## WORK ITEM:
Among the entries below, only the lines starting at the one with "Screen dimensions: 865x504" and ending at the one with "Given: Cancel the conversion dialog", both included, are to be printed exactly.

## GIVEN RECORDS:
*** Begin section ***
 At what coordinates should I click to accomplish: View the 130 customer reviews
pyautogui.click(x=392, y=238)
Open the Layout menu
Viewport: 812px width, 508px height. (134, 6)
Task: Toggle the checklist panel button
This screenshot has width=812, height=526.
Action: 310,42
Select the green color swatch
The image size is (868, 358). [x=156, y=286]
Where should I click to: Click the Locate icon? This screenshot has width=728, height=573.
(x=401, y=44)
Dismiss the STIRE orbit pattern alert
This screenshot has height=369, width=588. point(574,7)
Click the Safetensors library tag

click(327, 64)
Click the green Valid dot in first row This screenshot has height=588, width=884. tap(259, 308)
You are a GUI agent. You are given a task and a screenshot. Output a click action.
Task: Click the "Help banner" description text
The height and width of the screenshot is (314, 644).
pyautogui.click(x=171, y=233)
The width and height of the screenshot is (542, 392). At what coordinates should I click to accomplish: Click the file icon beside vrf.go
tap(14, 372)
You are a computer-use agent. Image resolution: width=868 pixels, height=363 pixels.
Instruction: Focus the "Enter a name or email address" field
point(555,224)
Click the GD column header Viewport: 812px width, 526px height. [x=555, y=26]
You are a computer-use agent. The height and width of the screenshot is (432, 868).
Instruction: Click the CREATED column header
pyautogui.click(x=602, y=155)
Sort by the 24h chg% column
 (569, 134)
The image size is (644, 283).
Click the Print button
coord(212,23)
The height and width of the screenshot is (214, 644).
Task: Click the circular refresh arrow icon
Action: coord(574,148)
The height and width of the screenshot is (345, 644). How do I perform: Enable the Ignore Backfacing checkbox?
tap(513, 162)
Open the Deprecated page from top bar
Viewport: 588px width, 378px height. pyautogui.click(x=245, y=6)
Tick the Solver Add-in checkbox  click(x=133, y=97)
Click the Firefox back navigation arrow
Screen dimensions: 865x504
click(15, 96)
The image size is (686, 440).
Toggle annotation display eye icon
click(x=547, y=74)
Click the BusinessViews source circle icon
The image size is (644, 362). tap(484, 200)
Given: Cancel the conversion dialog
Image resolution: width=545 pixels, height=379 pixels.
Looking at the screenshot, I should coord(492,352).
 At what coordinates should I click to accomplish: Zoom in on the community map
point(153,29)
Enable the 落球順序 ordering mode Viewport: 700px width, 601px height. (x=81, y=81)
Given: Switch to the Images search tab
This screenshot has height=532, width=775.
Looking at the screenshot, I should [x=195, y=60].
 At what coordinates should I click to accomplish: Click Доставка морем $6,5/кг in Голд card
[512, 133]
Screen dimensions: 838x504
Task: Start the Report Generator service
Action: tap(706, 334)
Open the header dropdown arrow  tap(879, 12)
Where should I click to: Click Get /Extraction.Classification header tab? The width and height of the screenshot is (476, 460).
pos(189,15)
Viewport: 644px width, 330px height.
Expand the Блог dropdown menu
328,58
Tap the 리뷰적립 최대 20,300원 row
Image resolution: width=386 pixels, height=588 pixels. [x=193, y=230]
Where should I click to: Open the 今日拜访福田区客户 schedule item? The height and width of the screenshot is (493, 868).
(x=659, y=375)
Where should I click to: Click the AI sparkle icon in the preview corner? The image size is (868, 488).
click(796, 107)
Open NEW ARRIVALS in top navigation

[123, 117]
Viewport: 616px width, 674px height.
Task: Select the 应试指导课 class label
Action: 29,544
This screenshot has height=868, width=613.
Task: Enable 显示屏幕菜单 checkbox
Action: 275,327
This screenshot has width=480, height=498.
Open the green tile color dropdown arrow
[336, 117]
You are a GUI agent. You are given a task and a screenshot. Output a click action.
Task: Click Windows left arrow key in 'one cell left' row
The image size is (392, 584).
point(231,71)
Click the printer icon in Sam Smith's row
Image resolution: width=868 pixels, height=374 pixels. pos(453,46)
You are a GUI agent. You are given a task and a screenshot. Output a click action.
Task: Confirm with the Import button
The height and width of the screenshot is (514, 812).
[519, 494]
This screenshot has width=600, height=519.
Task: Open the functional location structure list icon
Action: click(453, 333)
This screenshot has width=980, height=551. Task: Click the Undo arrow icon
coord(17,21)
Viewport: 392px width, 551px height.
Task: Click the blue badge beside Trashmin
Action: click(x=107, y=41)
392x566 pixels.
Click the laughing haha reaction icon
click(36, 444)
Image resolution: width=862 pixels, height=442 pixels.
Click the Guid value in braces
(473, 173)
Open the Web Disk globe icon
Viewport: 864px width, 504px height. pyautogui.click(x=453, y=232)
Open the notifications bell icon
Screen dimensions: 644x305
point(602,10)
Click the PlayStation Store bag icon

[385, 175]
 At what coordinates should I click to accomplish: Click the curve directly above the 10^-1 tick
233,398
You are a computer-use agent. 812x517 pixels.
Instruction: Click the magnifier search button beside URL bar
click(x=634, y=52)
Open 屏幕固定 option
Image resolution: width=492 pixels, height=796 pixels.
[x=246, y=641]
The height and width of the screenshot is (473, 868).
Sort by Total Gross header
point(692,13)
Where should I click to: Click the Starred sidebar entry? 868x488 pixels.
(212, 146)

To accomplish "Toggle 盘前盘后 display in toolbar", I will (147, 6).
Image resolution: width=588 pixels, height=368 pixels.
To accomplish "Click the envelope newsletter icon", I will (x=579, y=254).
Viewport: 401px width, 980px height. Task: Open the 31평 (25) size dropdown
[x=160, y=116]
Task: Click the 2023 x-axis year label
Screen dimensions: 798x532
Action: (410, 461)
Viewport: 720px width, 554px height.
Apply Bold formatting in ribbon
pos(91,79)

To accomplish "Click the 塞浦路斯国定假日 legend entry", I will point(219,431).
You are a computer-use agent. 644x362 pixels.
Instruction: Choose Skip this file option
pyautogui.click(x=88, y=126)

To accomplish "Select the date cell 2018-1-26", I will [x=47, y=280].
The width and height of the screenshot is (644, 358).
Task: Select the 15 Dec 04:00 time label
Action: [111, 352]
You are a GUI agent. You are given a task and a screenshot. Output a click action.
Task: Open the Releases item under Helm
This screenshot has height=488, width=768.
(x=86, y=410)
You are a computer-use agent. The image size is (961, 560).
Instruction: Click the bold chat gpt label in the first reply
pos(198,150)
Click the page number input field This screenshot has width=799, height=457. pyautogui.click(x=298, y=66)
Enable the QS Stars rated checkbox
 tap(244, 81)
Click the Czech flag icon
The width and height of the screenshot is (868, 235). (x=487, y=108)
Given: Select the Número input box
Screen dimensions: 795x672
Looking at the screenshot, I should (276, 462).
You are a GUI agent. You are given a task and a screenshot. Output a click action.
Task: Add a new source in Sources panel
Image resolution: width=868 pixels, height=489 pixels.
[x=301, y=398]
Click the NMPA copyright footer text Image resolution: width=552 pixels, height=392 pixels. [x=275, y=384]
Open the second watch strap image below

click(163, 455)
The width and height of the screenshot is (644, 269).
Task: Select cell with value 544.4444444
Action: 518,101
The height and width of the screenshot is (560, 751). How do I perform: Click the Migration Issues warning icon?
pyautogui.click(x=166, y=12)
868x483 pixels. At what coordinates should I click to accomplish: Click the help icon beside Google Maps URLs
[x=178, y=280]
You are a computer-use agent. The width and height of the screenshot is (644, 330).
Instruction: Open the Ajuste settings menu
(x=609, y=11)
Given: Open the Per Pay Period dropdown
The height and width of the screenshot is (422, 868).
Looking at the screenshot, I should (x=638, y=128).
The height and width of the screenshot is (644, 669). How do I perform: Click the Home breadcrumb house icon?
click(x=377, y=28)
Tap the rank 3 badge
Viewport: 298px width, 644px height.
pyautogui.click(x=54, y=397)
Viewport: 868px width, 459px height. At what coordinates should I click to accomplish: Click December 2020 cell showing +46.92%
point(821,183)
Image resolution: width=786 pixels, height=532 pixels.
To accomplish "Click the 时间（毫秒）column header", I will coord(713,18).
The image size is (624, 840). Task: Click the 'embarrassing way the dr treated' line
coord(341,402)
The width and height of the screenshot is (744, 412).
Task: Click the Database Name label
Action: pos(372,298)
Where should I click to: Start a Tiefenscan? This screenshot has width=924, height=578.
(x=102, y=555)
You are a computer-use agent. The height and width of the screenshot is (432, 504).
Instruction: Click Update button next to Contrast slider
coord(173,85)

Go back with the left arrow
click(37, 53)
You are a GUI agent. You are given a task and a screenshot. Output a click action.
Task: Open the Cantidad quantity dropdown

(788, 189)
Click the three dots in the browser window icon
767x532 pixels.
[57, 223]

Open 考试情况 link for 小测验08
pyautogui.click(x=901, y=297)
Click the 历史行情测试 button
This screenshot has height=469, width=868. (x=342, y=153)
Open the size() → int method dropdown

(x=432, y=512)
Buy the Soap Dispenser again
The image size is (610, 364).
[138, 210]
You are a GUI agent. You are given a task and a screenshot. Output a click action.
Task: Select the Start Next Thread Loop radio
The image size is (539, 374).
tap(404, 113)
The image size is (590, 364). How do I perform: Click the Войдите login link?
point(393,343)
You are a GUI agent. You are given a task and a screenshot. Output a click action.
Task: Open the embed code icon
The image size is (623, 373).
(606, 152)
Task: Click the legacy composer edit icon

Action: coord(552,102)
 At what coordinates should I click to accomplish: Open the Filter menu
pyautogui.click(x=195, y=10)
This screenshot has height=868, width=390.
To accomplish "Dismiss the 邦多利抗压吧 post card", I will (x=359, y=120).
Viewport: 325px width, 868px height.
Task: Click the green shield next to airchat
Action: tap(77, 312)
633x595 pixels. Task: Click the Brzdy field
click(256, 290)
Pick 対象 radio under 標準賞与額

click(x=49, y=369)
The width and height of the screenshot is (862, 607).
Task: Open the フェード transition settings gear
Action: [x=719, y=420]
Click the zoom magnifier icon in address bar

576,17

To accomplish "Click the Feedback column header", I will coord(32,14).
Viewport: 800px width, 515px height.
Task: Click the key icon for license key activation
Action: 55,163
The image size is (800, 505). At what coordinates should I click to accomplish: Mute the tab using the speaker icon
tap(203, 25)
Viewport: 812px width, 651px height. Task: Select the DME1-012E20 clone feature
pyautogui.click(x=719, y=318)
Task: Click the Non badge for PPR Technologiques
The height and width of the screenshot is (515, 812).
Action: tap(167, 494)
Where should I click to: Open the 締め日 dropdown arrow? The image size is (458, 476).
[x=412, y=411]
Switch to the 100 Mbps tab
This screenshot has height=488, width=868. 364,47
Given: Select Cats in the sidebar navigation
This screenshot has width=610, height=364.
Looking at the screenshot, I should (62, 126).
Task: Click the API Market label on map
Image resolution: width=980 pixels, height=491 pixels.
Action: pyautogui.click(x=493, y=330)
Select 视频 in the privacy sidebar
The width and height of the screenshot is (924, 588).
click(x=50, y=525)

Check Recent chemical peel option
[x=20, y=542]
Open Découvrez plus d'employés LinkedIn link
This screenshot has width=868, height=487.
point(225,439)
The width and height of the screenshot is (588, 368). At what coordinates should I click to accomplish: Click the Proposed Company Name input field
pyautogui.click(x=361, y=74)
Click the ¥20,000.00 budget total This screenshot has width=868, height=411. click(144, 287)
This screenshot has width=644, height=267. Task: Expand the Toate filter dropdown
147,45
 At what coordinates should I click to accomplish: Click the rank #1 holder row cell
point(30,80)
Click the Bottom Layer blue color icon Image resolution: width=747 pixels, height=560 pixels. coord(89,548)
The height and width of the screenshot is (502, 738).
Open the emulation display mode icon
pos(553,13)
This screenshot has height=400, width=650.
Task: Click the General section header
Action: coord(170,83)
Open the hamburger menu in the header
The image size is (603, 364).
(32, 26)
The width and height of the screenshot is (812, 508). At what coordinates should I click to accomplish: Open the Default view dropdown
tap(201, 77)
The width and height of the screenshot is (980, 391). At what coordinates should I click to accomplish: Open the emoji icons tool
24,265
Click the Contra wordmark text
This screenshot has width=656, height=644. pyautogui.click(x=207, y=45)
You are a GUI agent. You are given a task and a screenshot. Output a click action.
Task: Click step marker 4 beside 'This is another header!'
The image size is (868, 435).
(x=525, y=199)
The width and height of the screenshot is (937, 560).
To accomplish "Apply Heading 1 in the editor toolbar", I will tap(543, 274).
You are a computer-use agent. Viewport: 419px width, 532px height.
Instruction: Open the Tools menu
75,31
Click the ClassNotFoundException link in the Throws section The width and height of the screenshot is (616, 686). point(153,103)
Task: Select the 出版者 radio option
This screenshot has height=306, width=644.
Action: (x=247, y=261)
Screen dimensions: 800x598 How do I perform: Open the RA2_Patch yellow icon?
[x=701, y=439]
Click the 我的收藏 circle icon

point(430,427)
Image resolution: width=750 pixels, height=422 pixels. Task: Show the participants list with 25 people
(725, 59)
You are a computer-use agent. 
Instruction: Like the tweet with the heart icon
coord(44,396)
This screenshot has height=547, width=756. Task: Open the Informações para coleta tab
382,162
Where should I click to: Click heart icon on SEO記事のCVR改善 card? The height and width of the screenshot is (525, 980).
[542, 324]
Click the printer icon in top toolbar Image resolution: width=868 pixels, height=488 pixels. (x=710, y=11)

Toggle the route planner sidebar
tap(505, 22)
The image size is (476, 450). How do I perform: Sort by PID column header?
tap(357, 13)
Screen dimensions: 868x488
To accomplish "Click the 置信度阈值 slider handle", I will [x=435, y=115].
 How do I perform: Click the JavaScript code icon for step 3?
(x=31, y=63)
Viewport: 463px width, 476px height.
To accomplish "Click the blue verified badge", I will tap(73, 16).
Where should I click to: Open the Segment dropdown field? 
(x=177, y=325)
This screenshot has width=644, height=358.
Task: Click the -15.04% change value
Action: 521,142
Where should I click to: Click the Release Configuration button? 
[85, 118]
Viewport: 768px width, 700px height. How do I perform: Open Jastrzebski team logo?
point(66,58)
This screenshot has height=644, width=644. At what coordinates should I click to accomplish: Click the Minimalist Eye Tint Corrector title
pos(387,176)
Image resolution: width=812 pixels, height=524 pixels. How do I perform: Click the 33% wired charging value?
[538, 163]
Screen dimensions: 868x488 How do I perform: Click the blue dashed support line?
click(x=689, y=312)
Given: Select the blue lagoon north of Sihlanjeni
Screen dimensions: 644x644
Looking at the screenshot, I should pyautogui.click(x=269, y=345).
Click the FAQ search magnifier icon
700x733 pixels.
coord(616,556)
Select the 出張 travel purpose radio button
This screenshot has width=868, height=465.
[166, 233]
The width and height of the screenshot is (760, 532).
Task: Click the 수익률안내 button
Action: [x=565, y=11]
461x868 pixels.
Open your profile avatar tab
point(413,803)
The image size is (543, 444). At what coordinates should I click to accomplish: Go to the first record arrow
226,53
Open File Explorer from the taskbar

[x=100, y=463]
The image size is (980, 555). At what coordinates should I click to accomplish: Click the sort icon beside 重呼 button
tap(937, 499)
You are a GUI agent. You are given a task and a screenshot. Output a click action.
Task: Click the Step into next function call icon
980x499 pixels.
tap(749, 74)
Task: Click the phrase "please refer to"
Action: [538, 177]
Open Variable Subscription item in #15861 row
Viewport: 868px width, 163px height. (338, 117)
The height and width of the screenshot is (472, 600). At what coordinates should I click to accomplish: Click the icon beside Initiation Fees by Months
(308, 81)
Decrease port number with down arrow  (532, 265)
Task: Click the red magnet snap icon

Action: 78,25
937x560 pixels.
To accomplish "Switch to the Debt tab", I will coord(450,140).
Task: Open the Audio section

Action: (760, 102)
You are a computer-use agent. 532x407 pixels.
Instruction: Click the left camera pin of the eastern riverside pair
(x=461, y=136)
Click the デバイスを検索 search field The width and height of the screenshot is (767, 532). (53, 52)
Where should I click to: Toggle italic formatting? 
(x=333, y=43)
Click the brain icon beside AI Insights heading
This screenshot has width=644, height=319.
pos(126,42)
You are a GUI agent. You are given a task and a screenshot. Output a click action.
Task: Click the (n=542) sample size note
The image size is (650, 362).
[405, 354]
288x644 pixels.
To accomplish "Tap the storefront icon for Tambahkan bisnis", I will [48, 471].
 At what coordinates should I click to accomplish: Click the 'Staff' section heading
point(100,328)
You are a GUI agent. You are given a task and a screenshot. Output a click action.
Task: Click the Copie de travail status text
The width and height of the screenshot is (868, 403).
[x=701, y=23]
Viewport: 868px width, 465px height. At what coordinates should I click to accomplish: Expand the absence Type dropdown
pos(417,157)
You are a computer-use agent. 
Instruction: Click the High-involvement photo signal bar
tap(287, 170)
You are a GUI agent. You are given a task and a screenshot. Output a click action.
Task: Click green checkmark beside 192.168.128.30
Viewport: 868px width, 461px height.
*** End section ***
## OUTPUT OF THE TASK:
Screen dimensions: 865x504
click(15, 96)
The image size is (686, 440).
Toggle annotation display eye icon
click(x=547, y=74)
Click the BusinessViews source circle icon
The image size is (644, 362). tap(484, 200)
Given: Cancel the conversion dialog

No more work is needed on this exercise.